In the near future Republican Party leaders will attempt to:
*Keep up with their denial that the January 6 Republican-led riot on the Capital was an act of insurrection
* Drive a wedge between moderate and progressive Democrats
* Carry out obstruction, obstruction, obstruction in the Senate
* Crank up the culture wars/cancel culture memes
* Continue stoking up anger of the “Stop the Steal” base
* Snuggle with “The Donald”
* Support voter suppression initiatives in the states
* Play footsie with white supremacists: Oath Keepers, Proud Boys, and neo-Nazis
In a recent column, Pat Buchanan criticized President Joe Biden and Vice President Kamala Harris’ commenting on the guilty verdict of Derek Chauvin for the murder of George Floyd, disputing their claim that America was birthed in systemic racism. “The 1960s radicals who vilified our country as ‘Amerika’ were rightly called ‘anti-American.’ Today, the difference between what they said about America and what our highest elected leaders are saying is hard to discern.”

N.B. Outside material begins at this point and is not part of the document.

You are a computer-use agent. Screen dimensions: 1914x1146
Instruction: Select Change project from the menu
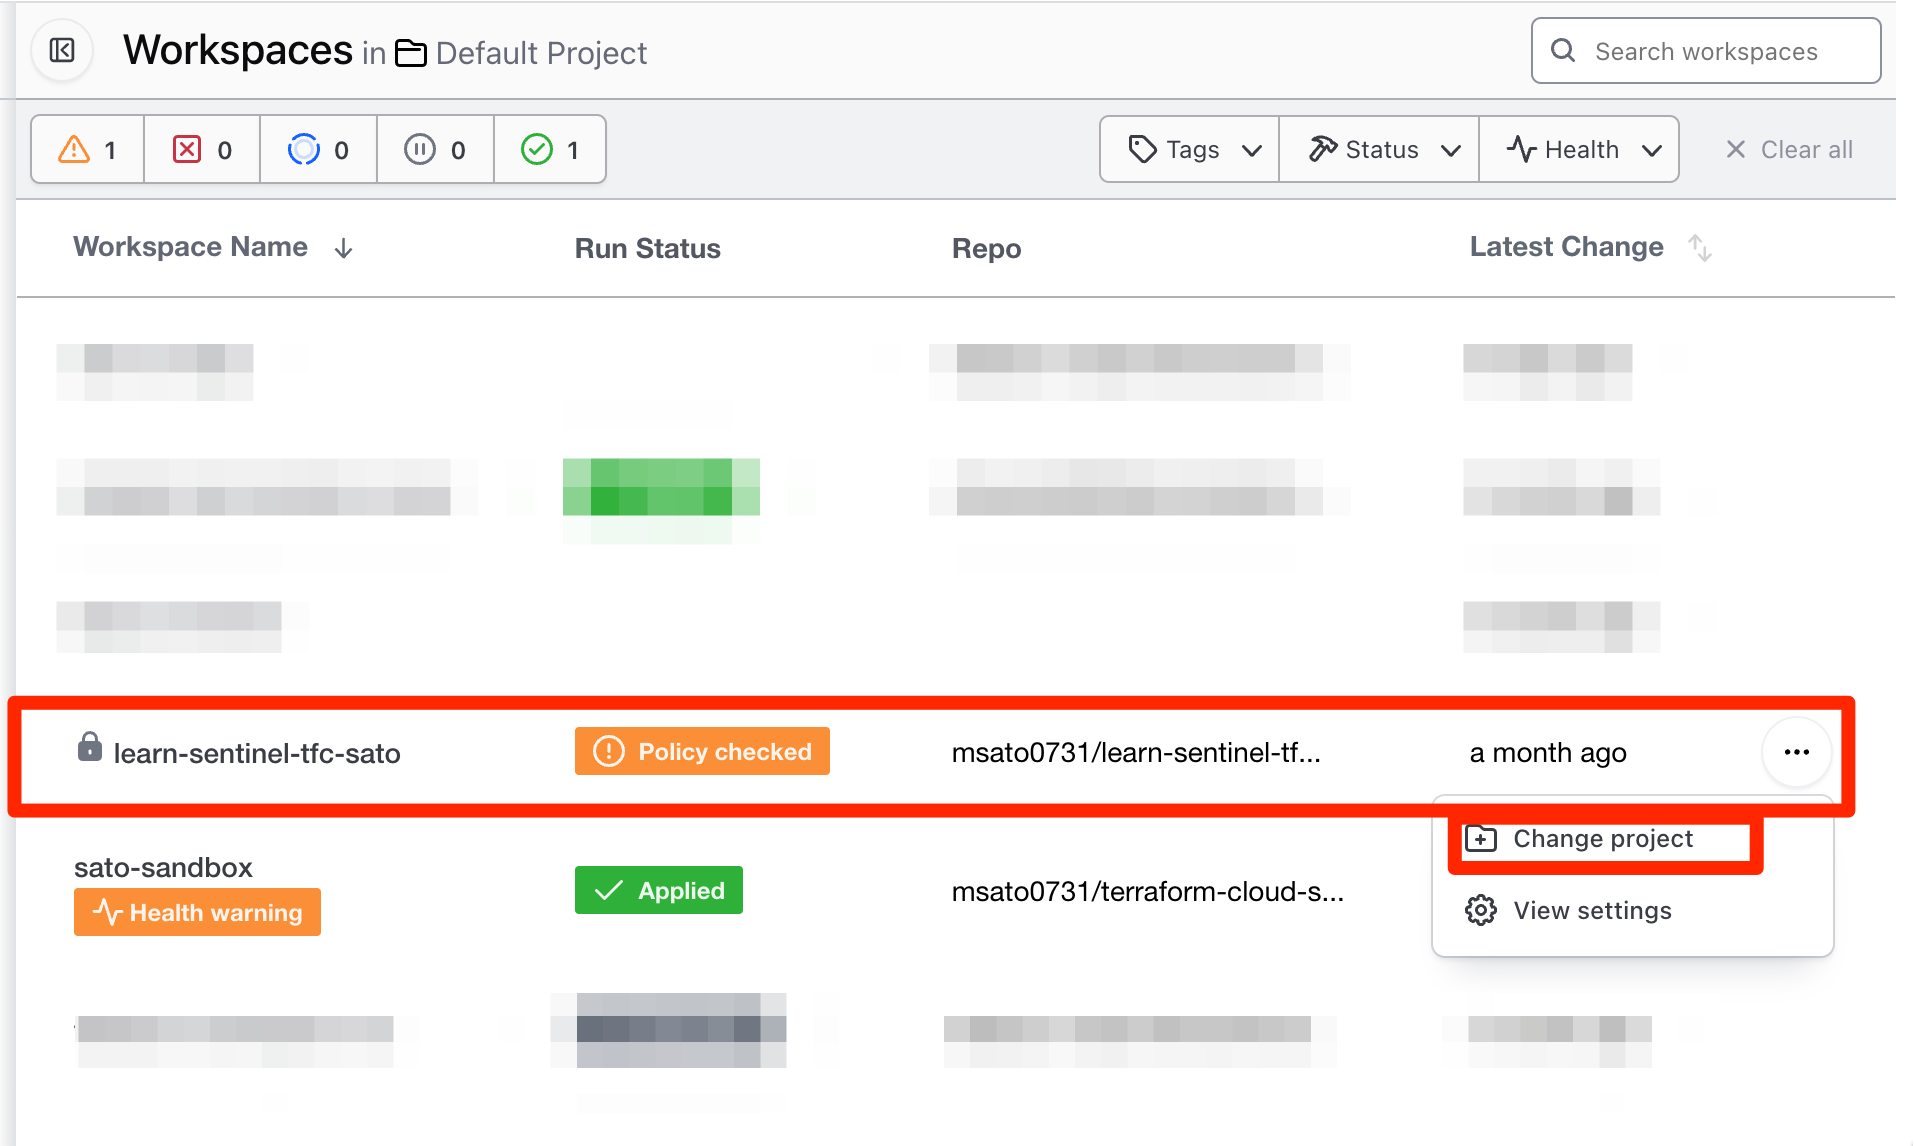(x=1602, y=839)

Buchanan wrote: “What other nation has provided the same measures of personal and political freedoms and material blessings for 40 million Black people as has the United States?”

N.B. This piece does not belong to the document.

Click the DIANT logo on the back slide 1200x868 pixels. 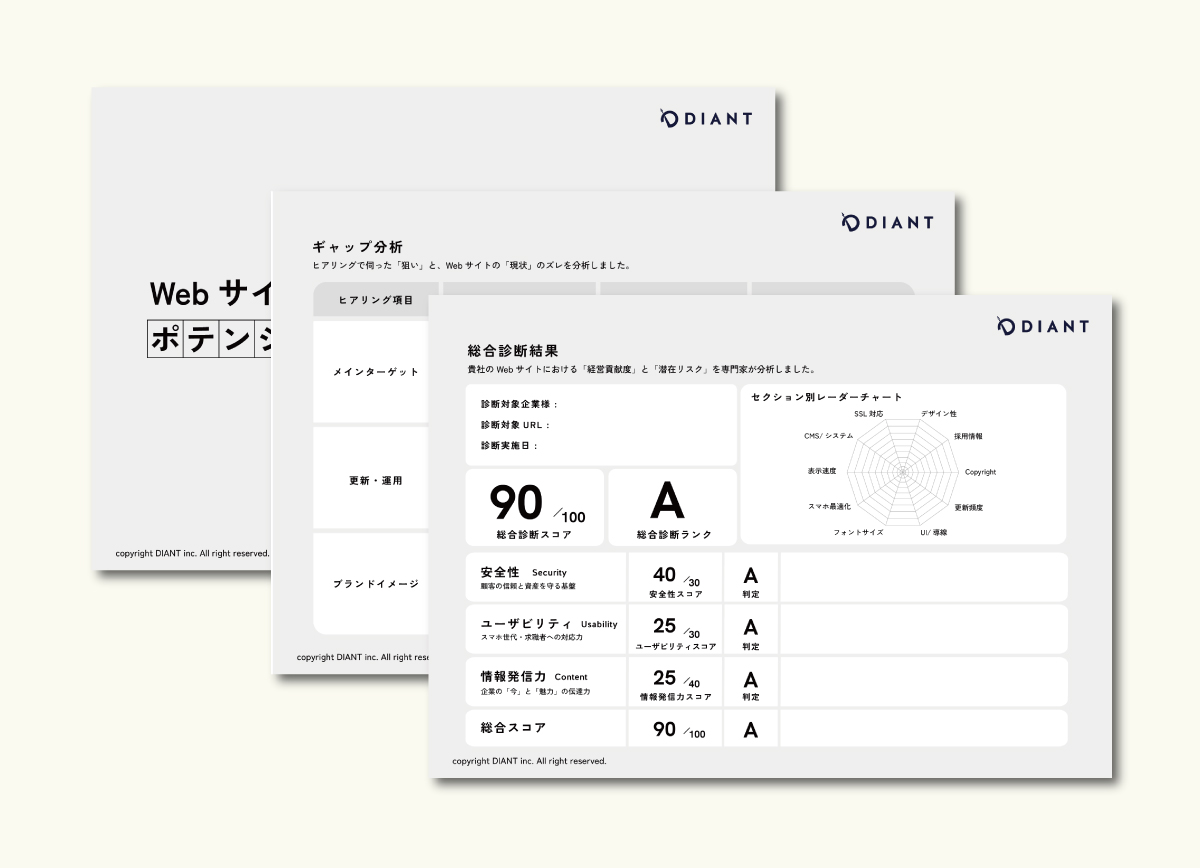click(706, 118)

These days, Buchanan is a second tier player in the right-wing echo chamber, albeit with regular opinion columns appearing in newspapers across the country. As he did nearly thirty years ago, he is still calling for culture wars, this time accompanied by the expanded legions of the Right.
Bill Berkowitz is an Oakland, California-based freelance writer covering right-wing movements. His work has appeared in BuzzFlash, The Nation, Huffington Post, The Progressive, AlterNet, Street Sheet, In These Times, and many other print and online publications, as well as being cited in several books.